Afrique du Sud : l’ANC forme sa première coalition gouvernementale

Première coalition de l’ère post-apartheid. Après la perte de sa majorité absolue en mai dernier, l’ANC forme un gouvernement « d’union nationale ». Principalement, avec l’Alliance démocratique (DA), mais aussi 9 autres partis, associés pour neutraliser les ambitions d’un « partenaire » encombrant.

Prévisible au vu de la courbe décroissante des résultats de l’ANC laquelle a, au cours de ces dernières élections générales, accusé un recul électoral régulier, le revers du parti et la perte d’une majorité parlementaire renouvelée depuis 30 ans, a reconfiguré le paysage politique sud-africain. Engoncée dans une toute-puissance qui l’a, ces dernières années, empêchée de renouveler son offre politique à la mesure des attentes d’une nouvelle génération, et des scandales de corruption à répétition (« State capture »), la perte de vitesse de l’ANC a principalement profité à l’Alliance démocratique (DA).

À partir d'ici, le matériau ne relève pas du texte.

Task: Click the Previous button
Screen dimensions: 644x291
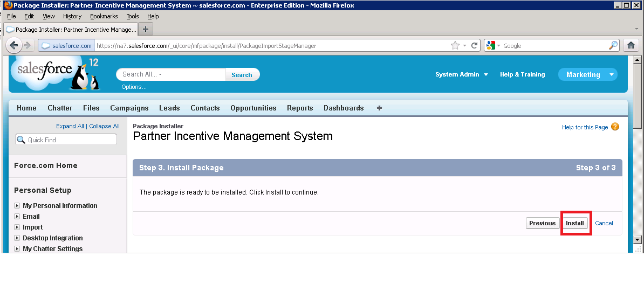Action: (542, 223)
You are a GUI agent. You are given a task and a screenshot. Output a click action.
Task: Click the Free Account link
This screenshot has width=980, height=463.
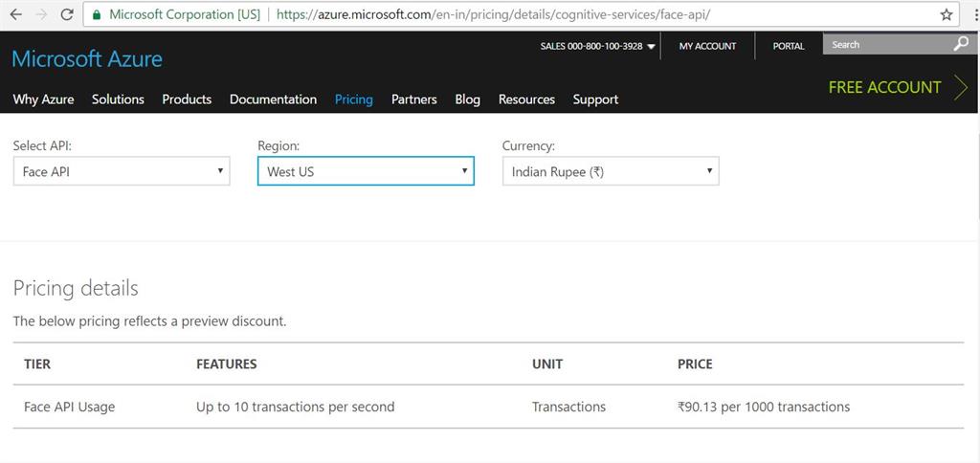[x=884, y=87]
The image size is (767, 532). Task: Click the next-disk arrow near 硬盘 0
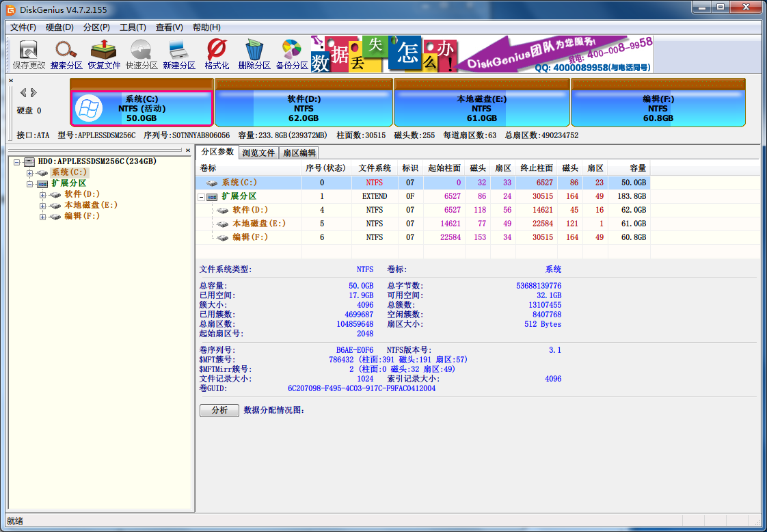pos(32,92)
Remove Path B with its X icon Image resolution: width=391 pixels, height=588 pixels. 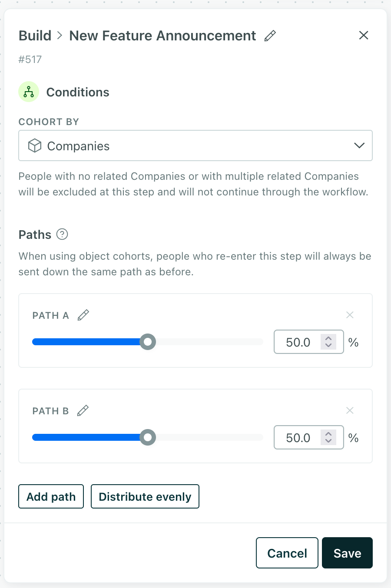(x=350, y=410)
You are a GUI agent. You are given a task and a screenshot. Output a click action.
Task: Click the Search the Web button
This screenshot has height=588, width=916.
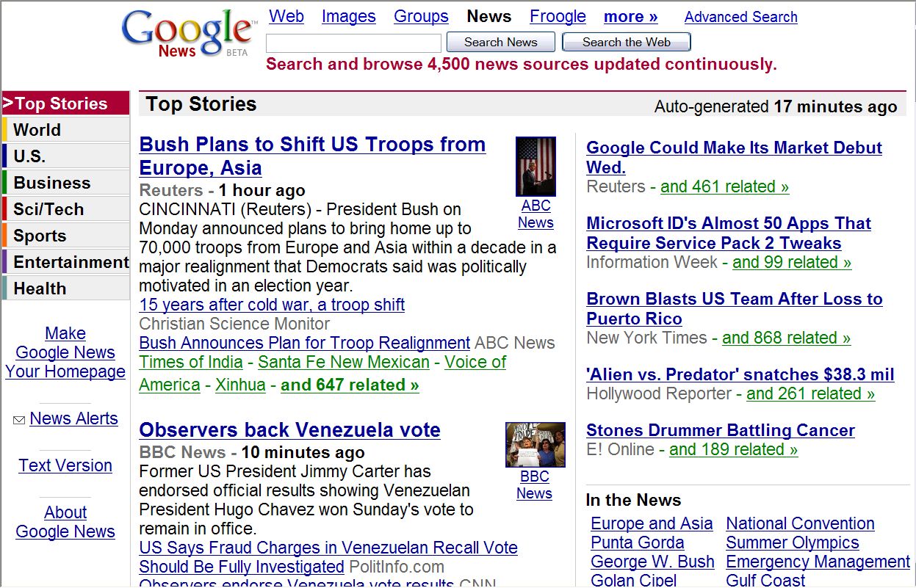point(626,43)
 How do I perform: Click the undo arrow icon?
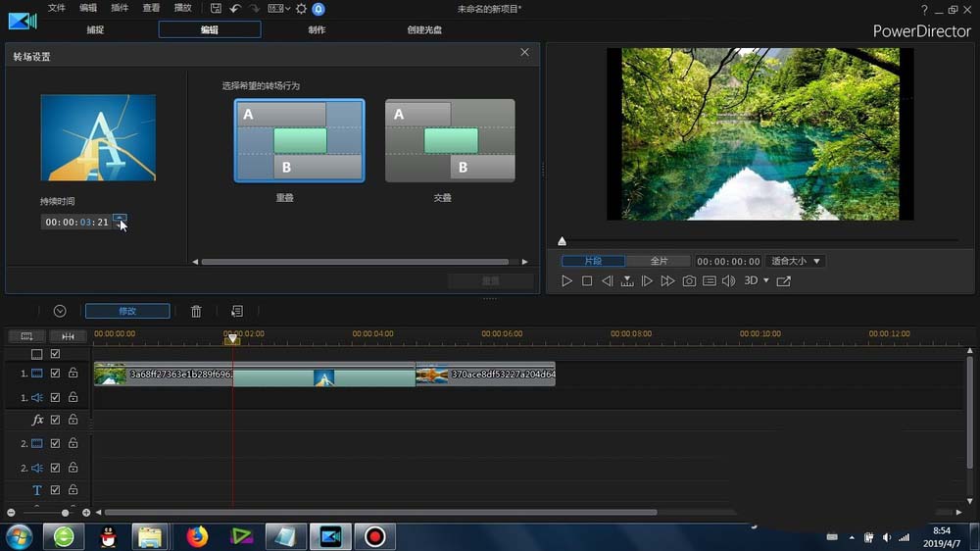point(234,9)
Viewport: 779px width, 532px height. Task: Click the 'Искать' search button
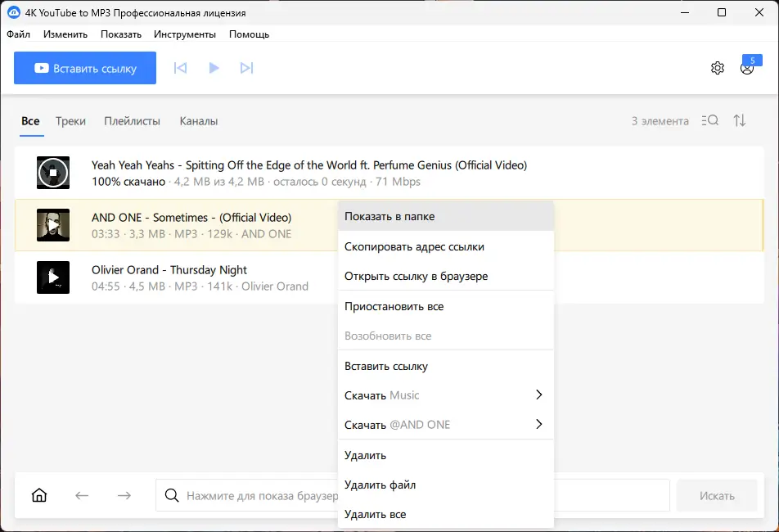(x=717, y=495)
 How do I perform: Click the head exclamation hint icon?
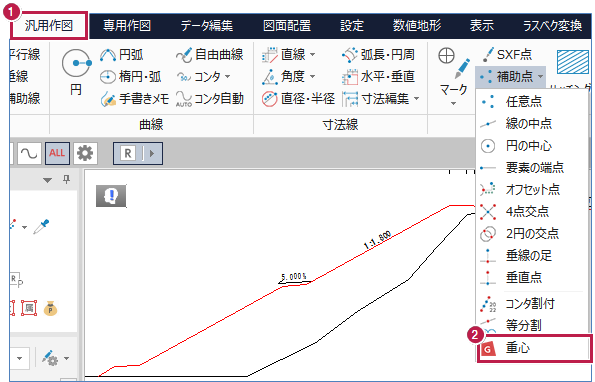111,196
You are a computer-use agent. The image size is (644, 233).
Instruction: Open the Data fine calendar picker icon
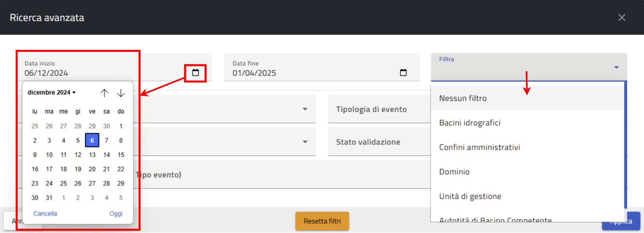pyautogui.click(x=403, y=73)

Bien qu’elle ne soit jamais parvenue à se défaire de son image de « parti de Blancs », récemment renouvelée par de scandale suscité par les diatribes racistes d’un de ses élus, avec ses 21.8% des suffrages exprimés à l’issue des élections du 29 mai et sa performance dans les riches provinces de Johannesburg et Durban, la DA est devenue une force politique avec laquelle l’ANC est contrainte de coopérer. Toutefois, le parti est parvenu, tout en tendant la main à son premier adversaire, à en limiter les ambitions.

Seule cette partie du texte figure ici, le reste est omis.